Team Outpost on the river.
The Coupé provided shelter from the wind, and we paddled in silence for the most part, mesmerized by the vibrant world all around us: the sounds of geese, the sight of a hawk soaring high overhead, a bank beaver slapping his tail only feet in front of us, or a bald eagle gliding just above the treeline, scanning the shores and the water for prey.
We set up camp on a rock outcropping surrounded by black spruce and the ever-present poplar. As Delano put the finishing touches on dinner we heard the sound of a motor approaching. A few moments later, Brian Lepine eased his boat up to the rocks and stepped ashore with a big smile.
We had met Brian in Fort Chipewyan and he had offered some really helpful tips on navigation. I don’t think anyone bothered to ask him if he’d ever seen anyone up here on paddleboards: his wide eyes and big smile said it all. But he was definitely rooting for us and was following our progress on Outpost’s website.
“You’ve got a long way to go,” he observed, looking up the nearly-still waters of the Coupé.

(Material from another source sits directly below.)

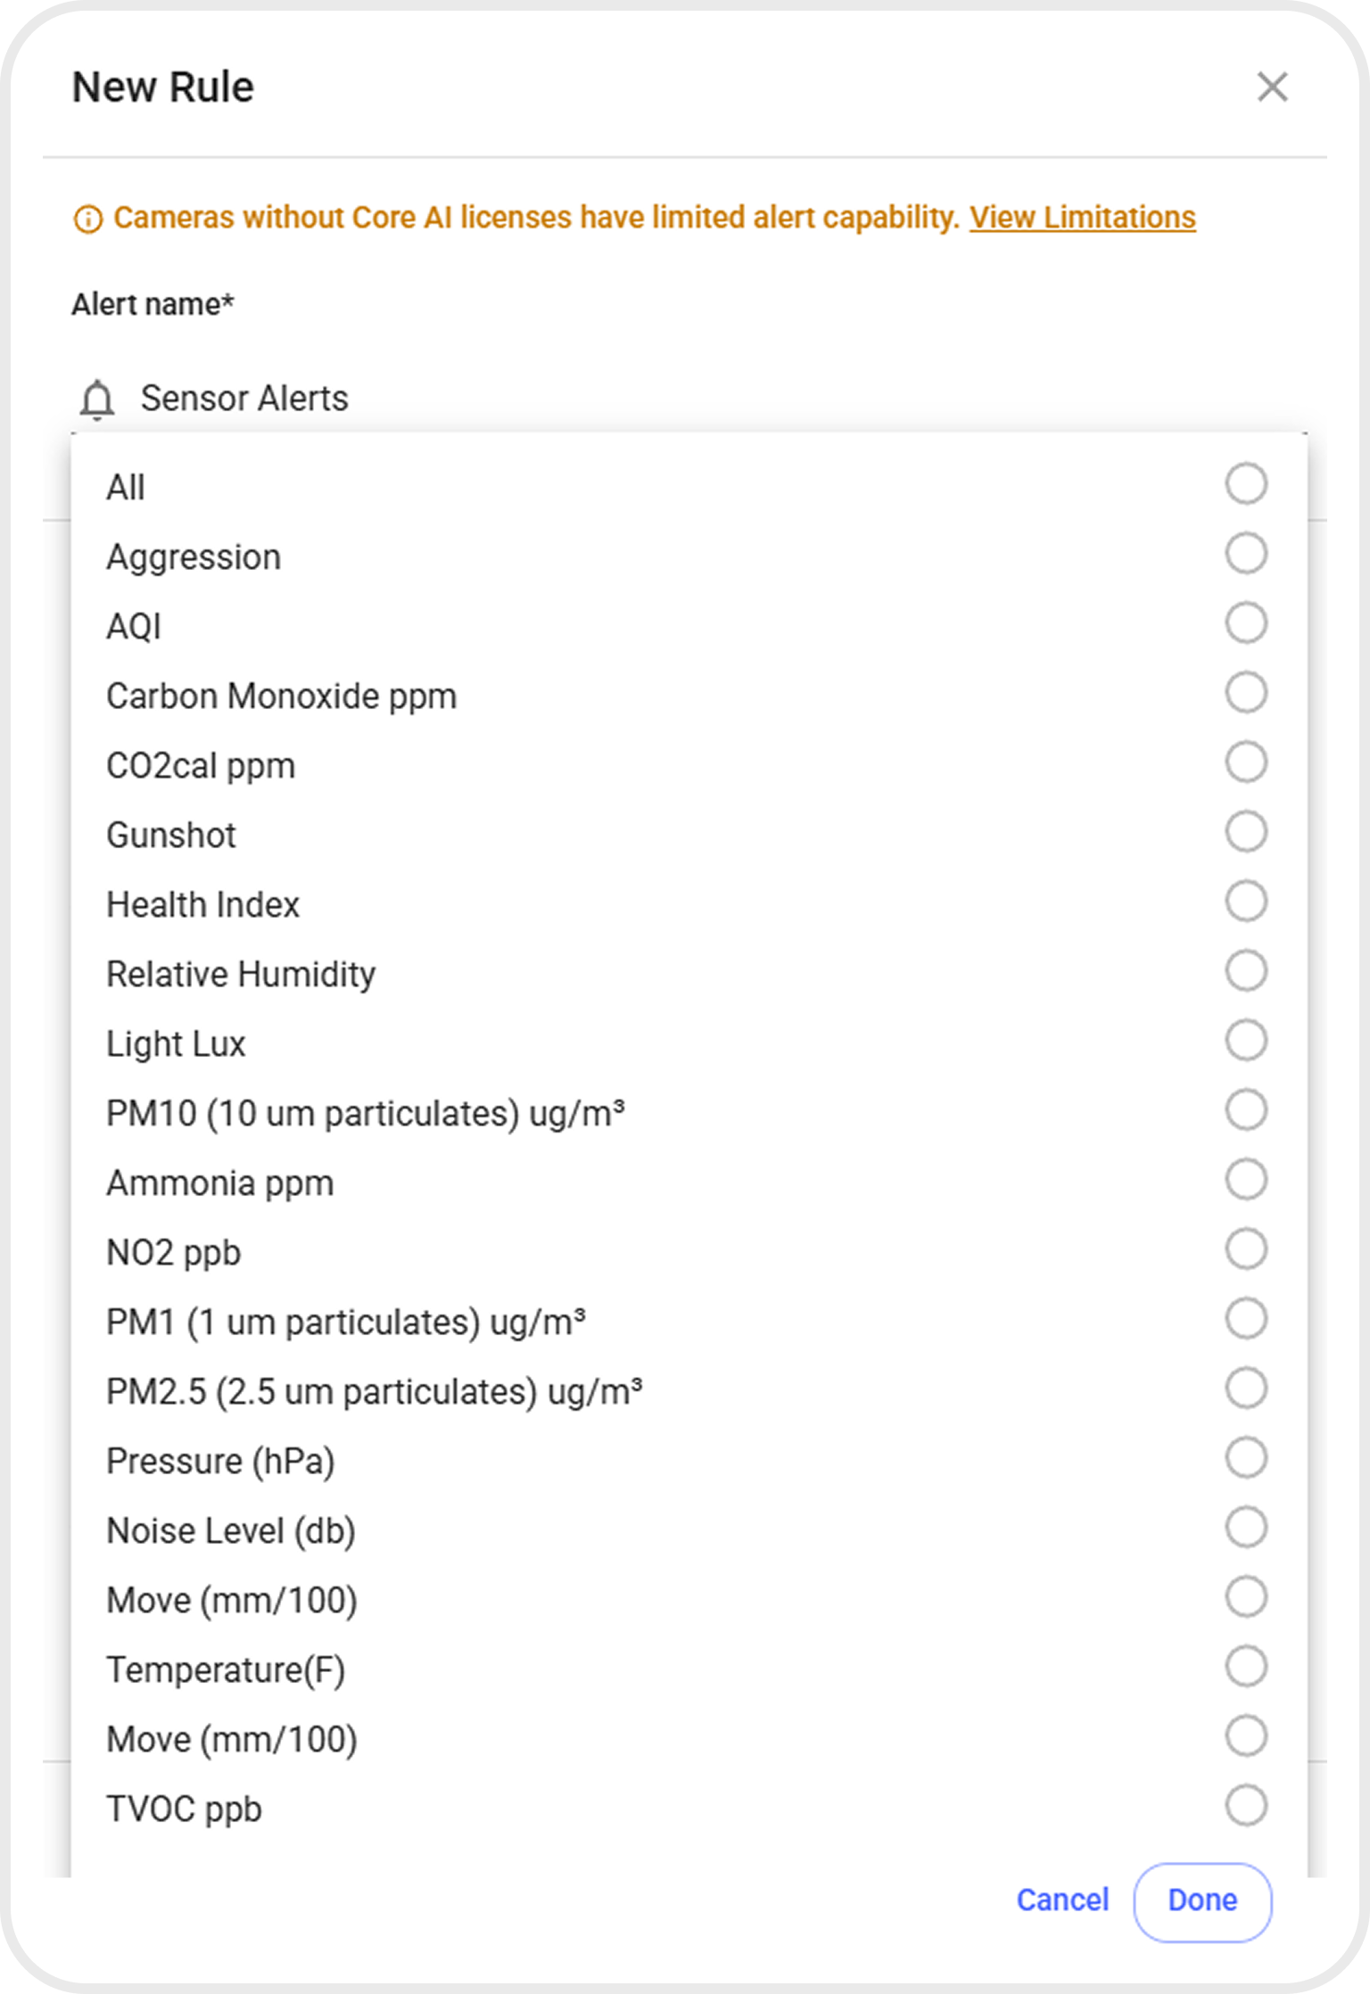
Task: Choose the AQI radio option
Action: [1245, 623]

Night falls over the river.
Just after breakfast the next day, Jimmy spotted a good-sized black bear on the other side of the channel. He was actually brown in colour and looked to be in great shape. Delano was determined that we eat as much non-dehydrated food as possible, so the smell of eggs and sausages was wafting downwind from our campsite like an invitation. But the bear simply ambled on, a mere 50 metres across the channel, and barely gave us a second look.
The paddle up the Coupé was slow going and we were probably averaging only three kilometres an hour—walking speed for someone carrying golf clubs! Of course, we had fully loaded paddleboards, almost no current and a slight headwind to contend with. We were also stopping frequently so Jimmy or Zach could scramble ashore to get shots of the beautiful granite and sandstone outcroppings punctuating the dense spruce stands that otherwise reached right to the water’s edge.

Where the days are sanguine.
The following afternoon the Coupé split into a Y-shape with a large granite rock face in the middle. As we paddled up the right channel the Peace River came into view, one kilometre wide and surging east towards the Slave. Delano looked over and raised his voice above the wind.
“We should make pretty good time now.”
After a solid paddle to get to the north shore we turned east and rafted up, reclining on our boards and refuelling with CLIF Bars and water spiked with electrolytes.
That night was utterly spectacular; we camped on a rocky outcropping in the middle of the Slave River. The weather was definitely changing, and dark clouds were moving in from the west. As we hustled to set up our tents, Jimmy and Zach were scrambling around trying to capture the scenery and the stunning landscape in the shifting light.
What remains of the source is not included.